Manuel António

Personal information
- Full name: Manuel António Leitão da Silva
- Date of birth: 29 January 1946 (age 80)
- Place of birth: Santo Tirso, Portugal
- Position: Striker

Youth career
- 1961–1963: Tirsense
- 1963–1964: Académica

Senior career*
- Years: Team / Apps / (Gls)
- 1964–1965: Académica / 26 / (20)
- 1965–1968: Porto / 44 / (30)
- 1968–1977: Académica / 206 / (84)
- 1977–1978: União Leiria
- Total:  / 276 / (134)

International career
- 1969: Portugal / 4 / (0)

= Manuel António =

Portuguese footballer

Manuel António Leitão da Silva (born 29 January 1946), known as Manuel António, is a Portuguese retired footballer who played as a striker.

He amassed Primeira Liga totals of 247 matches and 111 goals over 12 seasons, with Académica (two spells) and Porto.

==Club career==
Manuel António was born in Santo Tirso, Porto District. In a 14-year professional career, he played almost exclusively for two teams; having started out at Académica de Coimbra, his excellent performances earned him a transfer – at only 19 – to FC Porto, where he appeared sparingly over three years (still managing to score regularly).

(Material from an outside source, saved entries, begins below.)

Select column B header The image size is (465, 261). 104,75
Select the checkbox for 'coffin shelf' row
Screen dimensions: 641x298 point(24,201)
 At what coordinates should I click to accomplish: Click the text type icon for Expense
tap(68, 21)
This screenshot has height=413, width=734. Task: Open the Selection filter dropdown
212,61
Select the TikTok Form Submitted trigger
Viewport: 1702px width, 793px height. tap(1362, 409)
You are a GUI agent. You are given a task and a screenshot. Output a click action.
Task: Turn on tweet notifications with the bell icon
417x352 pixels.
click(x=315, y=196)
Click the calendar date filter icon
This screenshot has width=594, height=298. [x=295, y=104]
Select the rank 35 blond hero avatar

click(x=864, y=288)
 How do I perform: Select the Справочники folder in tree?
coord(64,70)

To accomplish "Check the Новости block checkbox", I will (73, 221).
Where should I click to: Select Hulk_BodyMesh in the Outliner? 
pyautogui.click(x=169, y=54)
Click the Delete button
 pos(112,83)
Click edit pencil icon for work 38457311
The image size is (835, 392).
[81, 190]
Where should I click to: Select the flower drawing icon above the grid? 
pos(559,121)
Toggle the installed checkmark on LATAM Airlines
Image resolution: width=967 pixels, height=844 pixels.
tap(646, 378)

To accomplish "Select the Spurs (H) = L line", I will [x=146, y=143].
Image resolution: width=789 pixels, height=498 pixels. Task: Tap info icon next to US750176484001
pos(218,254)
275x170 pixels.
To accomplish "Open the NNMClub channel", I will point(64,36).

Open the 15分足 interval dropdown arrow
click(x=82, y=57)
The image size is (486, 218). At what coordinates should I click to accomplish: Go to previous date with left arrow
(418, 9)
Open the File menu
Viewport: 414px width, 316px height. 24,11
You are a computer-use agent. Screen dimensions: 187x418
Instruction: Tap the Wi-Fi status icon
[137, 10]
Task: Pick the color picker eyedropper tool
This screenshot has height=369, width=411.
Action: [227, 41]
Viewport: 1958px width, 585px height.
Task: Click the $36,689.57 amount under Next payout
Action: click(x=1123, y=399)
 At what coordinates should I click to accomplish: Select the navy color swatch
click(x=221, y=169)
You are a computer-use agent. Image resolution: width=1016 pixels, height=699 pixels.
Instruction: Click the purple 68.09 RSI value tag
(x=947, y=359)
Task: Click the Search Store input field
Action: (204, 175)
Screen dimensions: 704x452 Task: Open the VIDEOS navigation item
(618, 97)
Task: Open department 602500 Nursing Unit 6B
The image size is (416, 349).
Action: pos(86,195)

In 1968, Manuel António returned to Académica, being crowned the Primeira Liga's top scorer in the first season in his second spell, with the Students finishing in sixth place. He all but saw out his career eight years later at the same club, still having a further four campaigns in double digits.

==International career==
Manuel António won four caps for Portugal in eight months, his debut coming on 6 April 1969 in a 0–0 friendly draw against Mexico.

==Later life==
After retiring, Manuel António majored in medicine, being in charge of Coimbra's Portuguese Institute of Oncology for several years.